During the ratification debate, Marshall, foreshadowing his opinion in Marbury, noted that if Congress “were to make a law not warranted by any powers enumerated, it would be considered by the Judges as an infringement of the Constitution which they are to guard . . . They would declare it void.”
Marshall soon became embroiled in the growing domestic divisions over the nation’s policy toward the French Revolution and the war between France and Great Britain. Marshall sided with Washington, Adams, and Hamilton over his cousin Thomas Jefferson. The two men—Marshall and Jefferson—would grow to hate each other.
At Washington’s urging, Marshall ran for Congress and won. When Washington died in 1799, it was Marshall who informed the House of his death, eulogizing him by borrowing a line from Henry Lee that Washington was “first in war, first in peace, and first in the hearts of his countrymen.”
John Adams had succeeded Washington as president, and he selected Marshall to be his Secretary of State. The U.S. was in an undeclared naval war with France and Congress had passed the notorious Alien and Sedition Acts. Brookhiser notes that when Adams returned to Massachusetts to tend to his sick wife, “Marshall ran the executive branch in his absence.”
In December 1800, Chief Justice Oliver Ellsworth informed the president that he was retiring from the Court. Adams first turned to John Jay, who had been the nation’s first Chief Justice, but he declined.
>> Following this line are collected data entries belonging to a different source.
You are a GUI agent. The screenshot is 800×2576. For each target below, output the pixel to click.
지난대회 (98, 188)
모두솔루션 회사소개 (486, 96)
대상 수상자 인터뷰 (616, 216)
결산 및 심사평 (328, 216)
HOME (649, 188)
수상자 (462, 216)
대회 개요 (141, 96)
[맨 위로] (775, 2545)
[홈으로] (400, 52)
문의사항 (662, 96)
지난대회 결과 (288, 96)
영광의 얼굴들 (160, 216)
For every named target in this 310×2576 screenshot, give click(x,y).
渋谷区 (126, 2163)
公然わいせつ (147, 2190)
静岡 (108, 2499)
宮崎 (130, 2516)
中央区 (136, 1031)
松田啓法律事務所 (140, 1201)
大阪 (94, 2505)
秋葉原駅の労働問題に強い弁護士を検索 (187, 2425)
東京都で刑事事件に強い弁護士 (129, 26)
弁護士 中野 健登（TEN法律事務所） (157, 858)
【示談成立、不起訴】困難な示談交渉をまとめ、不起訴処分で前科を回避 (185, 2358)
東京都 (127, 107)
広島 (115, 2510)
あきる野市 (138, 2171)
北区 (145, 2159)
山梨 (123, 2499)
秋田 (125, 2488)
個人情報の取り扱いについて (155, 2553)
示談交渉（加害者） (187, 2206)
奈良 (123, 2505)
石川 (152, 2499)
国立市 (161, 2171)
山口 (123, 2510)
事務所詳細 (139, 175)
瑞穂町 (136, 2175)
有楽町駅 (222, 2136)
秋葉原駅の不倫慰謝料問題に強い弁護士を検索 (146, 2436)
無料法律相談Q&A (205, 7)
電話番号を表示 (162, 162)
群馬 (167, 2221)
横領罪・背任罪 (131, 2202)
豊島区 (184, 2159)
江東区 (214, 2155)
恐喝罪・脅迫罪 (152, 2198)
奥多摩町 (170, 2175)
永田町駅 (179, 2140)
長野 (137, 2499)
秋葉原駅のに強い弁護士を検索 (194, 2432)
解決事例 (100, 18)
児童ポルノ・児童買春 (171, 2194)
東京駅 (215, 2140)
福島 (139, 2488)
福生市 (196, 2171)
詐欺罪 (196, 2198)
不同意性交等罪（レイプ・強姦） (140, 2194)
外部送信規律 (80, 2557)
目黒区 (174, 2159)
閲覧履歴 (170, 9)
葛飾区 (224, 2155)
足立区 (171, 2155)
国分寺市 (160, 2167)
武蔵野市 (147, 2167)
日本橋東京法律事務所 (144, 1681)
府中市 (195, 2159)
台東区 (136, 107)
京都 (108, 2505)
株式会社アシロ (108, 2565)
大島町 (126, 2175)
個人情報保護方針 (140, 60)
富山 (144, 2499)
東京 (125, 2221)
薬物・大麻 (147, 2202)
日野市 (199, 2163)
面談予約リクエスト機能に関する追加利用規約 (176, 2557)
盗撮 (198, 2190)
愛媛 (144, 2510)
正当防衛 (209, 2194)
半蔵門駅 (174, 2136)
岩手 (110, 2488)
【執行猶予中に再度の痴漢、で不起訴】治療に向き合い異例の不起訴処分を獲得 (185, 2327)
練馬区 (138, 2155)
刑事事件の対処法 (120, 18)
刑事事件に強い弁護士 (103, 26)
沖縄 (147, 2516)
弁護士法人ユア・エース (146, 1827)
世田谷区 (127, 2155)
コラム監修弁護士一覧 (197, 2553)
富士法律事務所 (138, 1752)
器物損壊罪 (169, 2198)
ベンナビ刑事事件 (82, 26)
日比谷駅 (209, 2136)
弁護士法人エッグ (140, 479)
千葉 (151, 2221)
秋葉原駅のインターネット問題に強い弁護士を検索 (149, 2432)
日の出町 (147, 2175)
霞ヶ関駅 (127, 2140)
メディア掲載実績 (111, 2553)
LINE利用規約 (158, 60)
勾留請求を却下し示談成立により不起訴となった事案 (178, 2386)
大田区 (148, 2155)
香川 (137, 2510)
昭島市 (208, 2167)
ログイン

Adams then nominated Marshall who was confirmed on January 27, 1801.
Brookhiser provides brief narratives of the major cases, in addition to Marbury, decided by the Court during Marshall’s 34-year tenure as Chief Justice. Quite often, Marshall wrote for a unanimous court, something that rarely happens today.
Marshall wrote a 25,000-word opinion in United States v. Burr, which examined the law of treason and led to Aaron Burr’s acquittal. He upheld the validity of contracts in Fletcher v. Peck and Dartmouth v. Woodward. He validated the expansion of Congress’ power under the “necessary and proper” clause in McCulloch v. Maryland. He defined Congress’ power over interstate commerce in Gibbons v. Ogden.
In one of Marshall’s last opinions in the case of Barron v. Baltimore, he ruled that the protections of the Bill of Rights to the Constitution only applied to the federal government, not to the states. This set the stage for post-Civil War cases that interpreted the 14th Amendment as empowering the court to selectively apply the protections of the Bill of Rights to the states.
Marshall died on July 6, 1835. Unlike his hero Washington, he did not free his slaves upon his death. President Andrew Jackson named Roger Taney as his replacement. Taney, who in 1857 authored the infamous Dred Scott opinion, would serve as Chief Justice until 1864.
Brookhiser’s last chapter, which examines Marshall’s legacy, is a masterpiece of concise analysis. “Marshall’s greatest accomplishment,” he writes, was “defending the Constitution as the people’s supreme act.” He rejected the widely held notion that the Constitution was a creature of the states, not the people as a whole.
Brookhiser notes that Marshall used three weapons to interpret the Constitution: its words, the historical context of its creation, and the intention of its drafters. If that is not exactly the originalism of Justice Scalia’s formulation, it is pretty close to it.
Brookhiser closes the chapter on Marshall’s legacy with a question posed by Jefferson’s critique of Marshall’s concept of judicial review: “Should the Supreme Court be the sole arbiter of constitutional questions?”
As the distance between us and the Founding lengthens, Brookhiser concludes, “there rises a coral reef of constitutional law, explicating, embellishing, and burying the document that supports it.” This has resulted in the court substituting its own will for the intent of the Framers and the words of the document itself. As that increasingly happens, “the people cease, as Lincoln said, to be their own rulers, resigning their government into the hands of that eminent tribunal.”